Anoka, (in Butte Twp.) an Indian word meaning “on both sides”, in this case, alongside Ponca Creek, was named by the Pioneer Town Site Co. after Anoka MN. The school district was organized in 1893 and formalized 16 February 1900. The village of Anoka was organized in 1903, and soon had a weekly newspaper (Anoka Herald, 1904), 2 grain elevators, hotel, bank, livery stable, a general, a hardware, and a drug store, lumber yard, and barber shop. By 1905 Anoka had 31 businesses. A school including 2 upstairs and 2 basement rooms was built in 1905 about 1½ miles northwest and stood until c 1994 when it was sold and moved to a nearby farm.

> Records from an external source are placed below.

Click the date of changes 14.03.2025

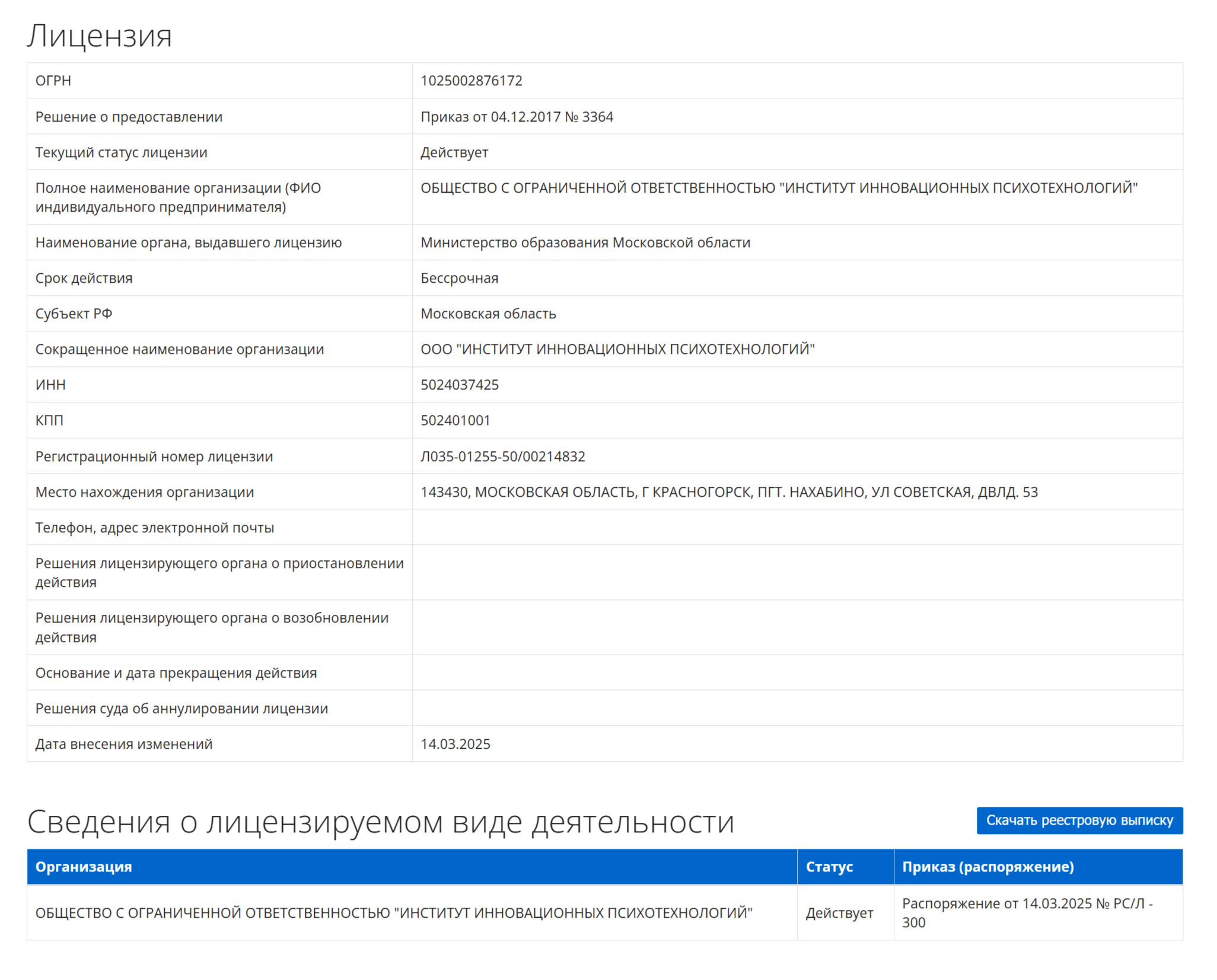[455, 744]
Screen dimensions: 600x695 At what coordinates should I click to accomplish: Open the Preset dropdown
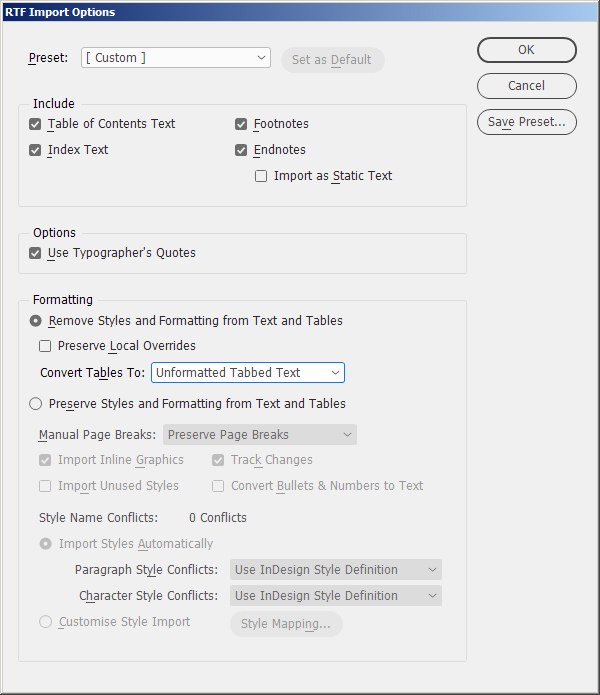(x=176, y=58)
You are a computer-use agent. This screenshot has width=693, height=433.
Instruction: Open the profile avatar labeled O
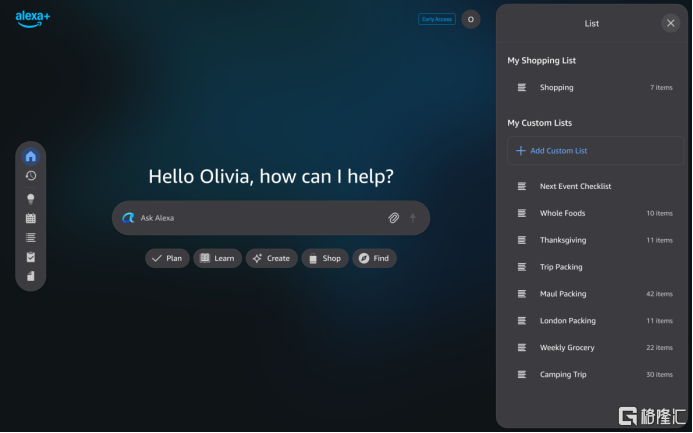point(471,19)

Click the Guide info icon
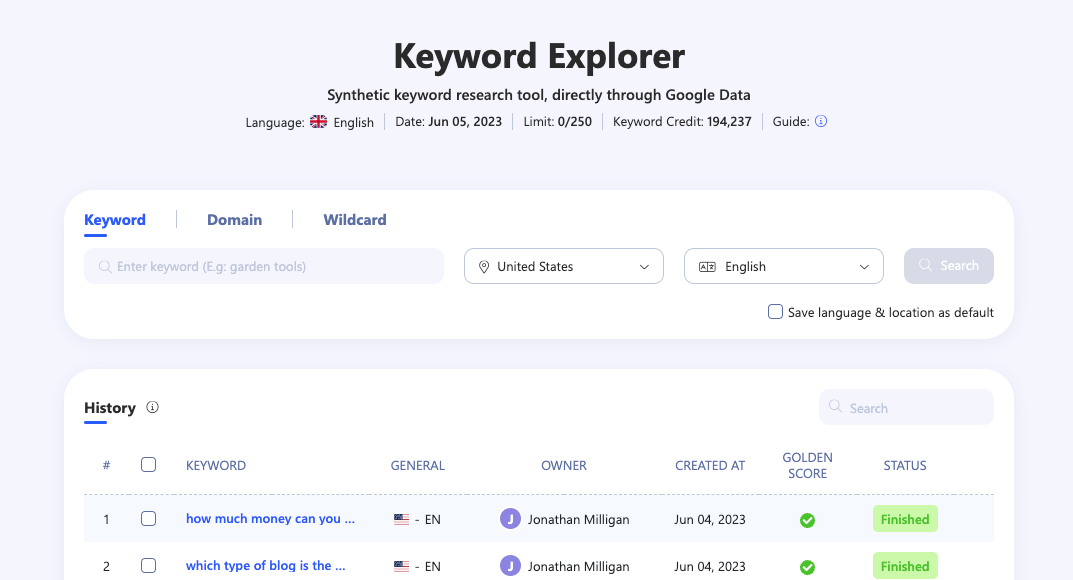tap(820, 121)
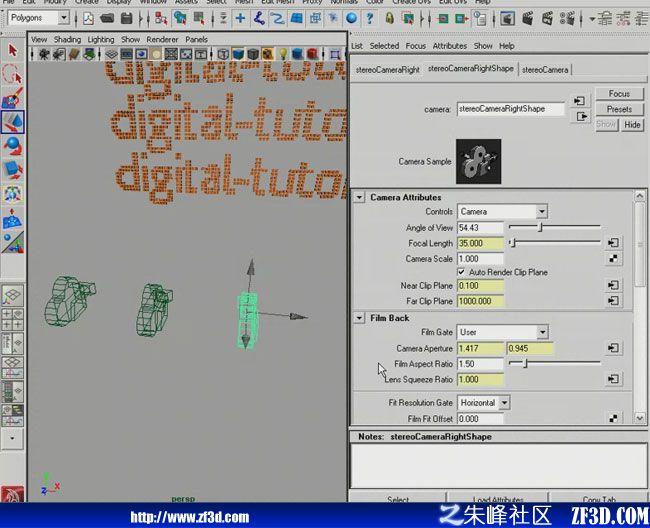Activate the Paint Selection tool
The height and width of the screenshot is (528, 650).
pos(13,98)
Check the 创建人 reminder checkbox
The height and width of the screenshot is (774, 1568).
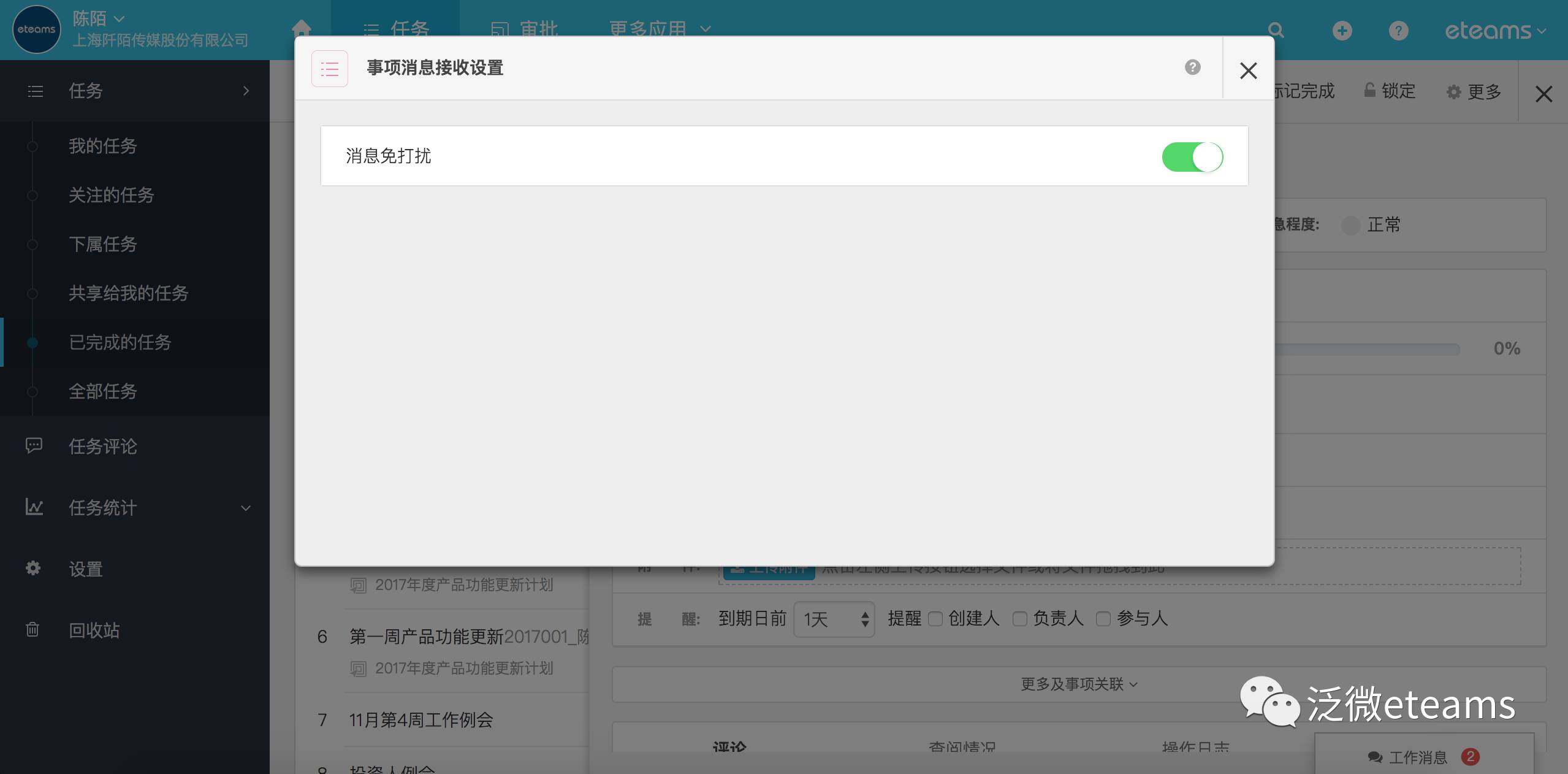point(935,619)
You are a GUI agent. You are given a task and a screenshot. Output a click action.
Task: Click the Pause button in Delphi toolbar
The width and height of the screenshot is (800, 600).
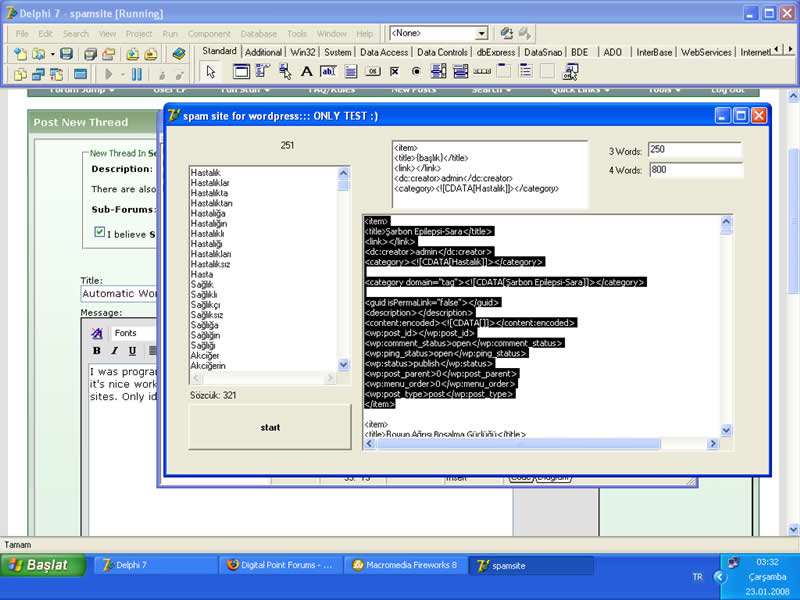pyautogui.click(x=135, y=74)
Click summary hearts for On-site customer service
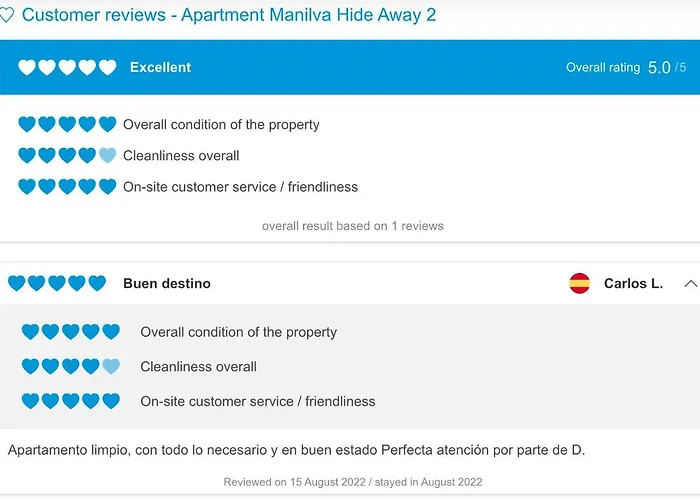The width and height of the screenshot is (700, 500). [67, 187]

In 1910 the Presbyterian church was purchased and moved west of nearby Butte. A Baptist congregation organized 18 Jan 1904; it came to include a frame church, small parsonage and barn; it disbanded latest by 1911. The first water system was installed c 1915.

Kinkaid was a townsite laid out in 1901 by the Kinkaid Townsite Co., of Lynch, John A. Lynch and Stephen W. Lightner, being resp. President and Secretary, on information that the railroad would leave the Ponca valley at Lynch and then through that place. A plat was made by A. H. Sargent, C. E., and filed 29 April 1901, for the northwest quarter of Section 8, Township 34, Range 11. Anton Holechek was also involved with Mr. Lightner. On 18 March 1903 Messrs. Lynch and Lightner filed a vacation of the plat. They had at that time sold no lots. The land was afterward sold to W. T. Wills as a farm. The land was about seven and one-half miles northwest of Bristow, near Gross, and close to School District #77, a bit south of where the schoolhouse stood (at least as of the late 1930s), and $20,000 as capital stock was used in its development. It consisted of a post office, a store and a lumber yard, and the foundation of a hotel.